Sound pressure is the local pressure deviation from the ambient (average, or equilibrium) pressure caused by a sound wave. Sound pressure can be measured using a microphone in air and a hydrophone in water. The SI unit for sound pressure is the pascal (symbol: Pa). The instantaneous sound pressure is the deviation from the local ambient pressure p0 caused by a sound wave at a given location and given instant in time. The effective sound pressure is the root mean square of the instantaneous sound pressure over a given interval of time (or space). In a sound wave, the complementary variable to sound pressure is the acoustic particle velocity. For small amplitudes, sound pressure and particle velocity are linearly related and their ratio is the acoustic impedance. The acoustic impedance depends on both the characteristics of the wave and the medium. The local instantaneous sound intensity is the product of the sound pressure and the acoustic particle velocity and is, therefore, a vector quantity.

The sound pressure deviation (instantaneous acoustic pressure) p is $p = \frac{F}{A} \,$

where

F = force,
A = area.

The entire pressure ptotal is $p_\mathrm{total} = p_0 + p \,$

where

p0 = local ambient pressure,
p = sound pressure deviation.

## Sound pressure level

Sound pressure level (SPL) or sound level Lp is a logarithmic measure of the rms sound pressure of a sound relative to a reference value. It is measured in decibels (dB). $L_p=10 \log_{10}\left(\frac{p^2_{\mathrm{{rms}}}}{p^2_{\mathrm{ref}}}\right) =20 \log_{10}\left(\frac{p_{\mathrm{rms}}}{p_{\mathrm{ref}}}\right)\mbox{ dB} ,$

where pref is the reference sound pressure and prms is the rms sound pressure being measured.

Sometimes variants are used such as dB (SPL), dBSPL, or dBSPL. These variants are not permitted by SI.

The unit dB (SPL) is often abbreviated to just "dB", which gives some the erroneous notion that a dB is an absolute unit by itself.

The commonly used reference sound pressure in air is pref = 20 µPa (rms), which is usually considered the threshold of human hearing (roughly the sound of a mosquito flying 3 m away). When dealing with hearing, the perceived loudness of a sound correlates roughly logarithmically to its sound pressure. See also Weber-Fechner law. Most measurements of audio equipment will be made relative to this level, meaning 1 pascal will equal 94 dB of sound pressure.

→ **TASK**
Using the article on sound pressure, answer these questions:
(a) What is the SI unit for sound pressure?
(b) In what unit is sound pressure level measured?
(c) When measurements use the common reference of 20 µPa, how many decibels does 1 pascal equal?

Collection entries
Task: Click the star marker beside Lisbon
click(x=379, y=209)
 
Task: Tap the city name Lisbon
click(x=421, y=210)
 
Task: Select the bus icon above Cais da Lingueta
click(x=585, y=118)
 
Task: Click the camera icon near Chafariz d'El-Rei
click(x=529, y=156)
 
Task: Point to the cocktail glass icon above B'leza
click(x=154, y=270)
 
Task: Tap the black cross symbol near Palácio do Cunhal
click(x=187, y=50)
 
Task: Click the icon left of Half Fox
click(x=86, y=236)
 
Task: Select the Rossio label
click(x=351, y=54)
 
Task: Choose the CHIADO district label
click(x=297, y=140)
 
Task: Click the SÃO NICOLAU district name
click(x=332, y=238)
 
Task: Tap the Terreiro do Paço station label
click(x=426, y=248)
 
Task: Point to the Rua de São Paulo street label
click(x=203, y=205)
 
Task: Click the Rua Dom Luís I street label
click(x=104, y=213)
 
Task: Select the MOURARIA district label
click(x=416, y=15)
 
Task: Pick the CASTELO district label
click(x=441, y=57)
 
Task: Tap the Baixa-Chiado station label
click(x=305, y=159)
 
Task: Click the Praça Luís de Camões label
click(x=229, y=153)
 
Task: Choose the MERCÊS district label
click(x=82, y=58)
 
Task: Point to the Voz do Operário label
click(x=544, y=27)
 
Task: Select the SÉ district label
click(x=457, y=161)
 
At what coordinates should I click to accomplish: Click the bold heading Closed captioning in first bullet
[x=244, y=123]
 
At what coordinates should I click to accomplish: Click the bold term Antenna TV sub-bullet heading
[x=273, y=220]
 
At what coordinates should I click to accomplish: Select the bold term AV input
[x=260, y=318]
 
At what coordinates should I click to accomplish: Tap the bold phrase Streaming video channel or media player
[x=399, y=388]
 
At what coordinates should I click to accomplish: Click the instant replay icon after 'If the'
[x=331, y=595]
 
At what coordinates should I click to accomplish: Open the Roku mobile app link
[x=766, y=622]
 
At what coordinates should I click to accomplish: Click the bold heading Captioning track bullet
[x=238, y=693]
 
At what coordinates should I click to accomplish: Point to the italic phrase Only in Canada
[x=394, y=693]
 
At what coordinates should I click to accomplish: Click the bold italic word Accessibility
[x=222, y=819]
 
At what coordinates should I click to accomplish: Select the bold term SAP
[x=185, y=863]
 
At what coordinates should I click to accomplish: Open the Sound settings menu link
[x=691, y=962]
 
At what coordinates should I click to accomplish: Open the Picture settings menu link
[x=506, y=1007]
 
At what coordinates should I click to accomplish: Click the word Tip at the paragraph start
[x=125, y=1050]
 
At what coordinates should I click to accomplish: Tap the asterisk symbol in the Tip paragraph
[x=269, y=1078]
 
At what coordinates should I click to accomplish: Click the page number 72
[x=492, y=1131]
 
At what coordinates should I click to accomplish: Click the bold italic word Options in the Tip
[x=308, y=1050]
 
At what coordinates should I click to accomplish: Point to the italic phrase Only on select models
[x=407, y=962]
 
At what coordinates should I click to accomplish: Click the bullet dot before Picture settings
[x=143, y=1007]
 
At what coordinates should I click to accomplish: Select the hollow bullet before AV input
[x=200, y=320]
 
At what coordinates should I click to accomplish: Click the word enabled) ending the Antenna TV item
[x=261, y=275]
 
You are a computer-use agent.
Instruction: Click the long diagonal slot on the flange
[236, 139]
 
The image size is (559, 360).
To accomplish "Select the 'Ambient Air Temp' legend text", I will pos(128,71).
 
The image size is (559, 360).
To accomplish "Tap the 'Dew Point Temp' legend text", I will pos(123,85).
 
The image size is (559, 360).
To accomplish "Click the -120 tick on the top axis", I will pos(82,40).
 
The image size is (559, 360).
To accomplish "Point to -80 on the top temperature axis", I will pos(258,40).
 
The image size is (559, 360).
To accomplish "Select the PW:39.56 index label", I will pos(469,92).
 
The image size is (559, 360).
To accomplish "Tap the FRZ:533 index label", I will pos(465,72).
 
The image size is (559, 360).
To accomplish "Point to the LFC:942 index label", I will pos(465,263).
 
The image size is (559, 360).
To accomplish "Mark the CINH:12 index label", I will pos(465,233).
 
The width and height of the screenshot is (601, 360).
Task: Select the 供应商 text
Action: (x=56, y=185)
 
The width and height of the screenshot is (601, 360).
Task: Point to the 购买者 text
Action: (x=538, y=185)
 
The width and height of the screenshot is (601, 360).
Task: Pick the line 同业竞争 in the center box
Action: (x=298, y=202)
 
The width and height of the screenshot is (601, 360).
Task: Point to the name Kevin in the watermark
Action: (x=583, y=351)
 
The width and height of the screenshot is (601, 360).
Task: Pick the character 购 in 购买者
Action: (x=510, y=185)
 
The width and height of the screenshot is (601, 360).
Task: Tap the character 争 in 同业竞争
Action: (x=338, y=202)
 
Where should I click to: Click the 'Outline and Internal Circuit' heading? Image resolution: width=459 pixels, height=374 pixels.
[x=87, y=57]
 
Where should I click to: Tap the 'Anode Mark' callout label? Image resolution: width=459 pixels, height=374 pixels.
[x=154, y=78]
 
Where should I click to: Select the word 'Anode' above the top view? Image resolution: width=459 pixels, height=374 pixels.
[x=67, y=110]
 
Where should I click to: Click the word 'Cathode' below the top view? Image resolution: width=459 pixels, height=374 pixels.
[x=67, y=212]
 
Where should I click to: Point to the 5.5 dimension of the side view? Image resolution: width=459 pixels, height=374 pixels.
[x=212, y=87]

→ **FINAL RESULT**
(a) The pascal (Pa).
(b) Decibels (dB).
(c) 94 dB.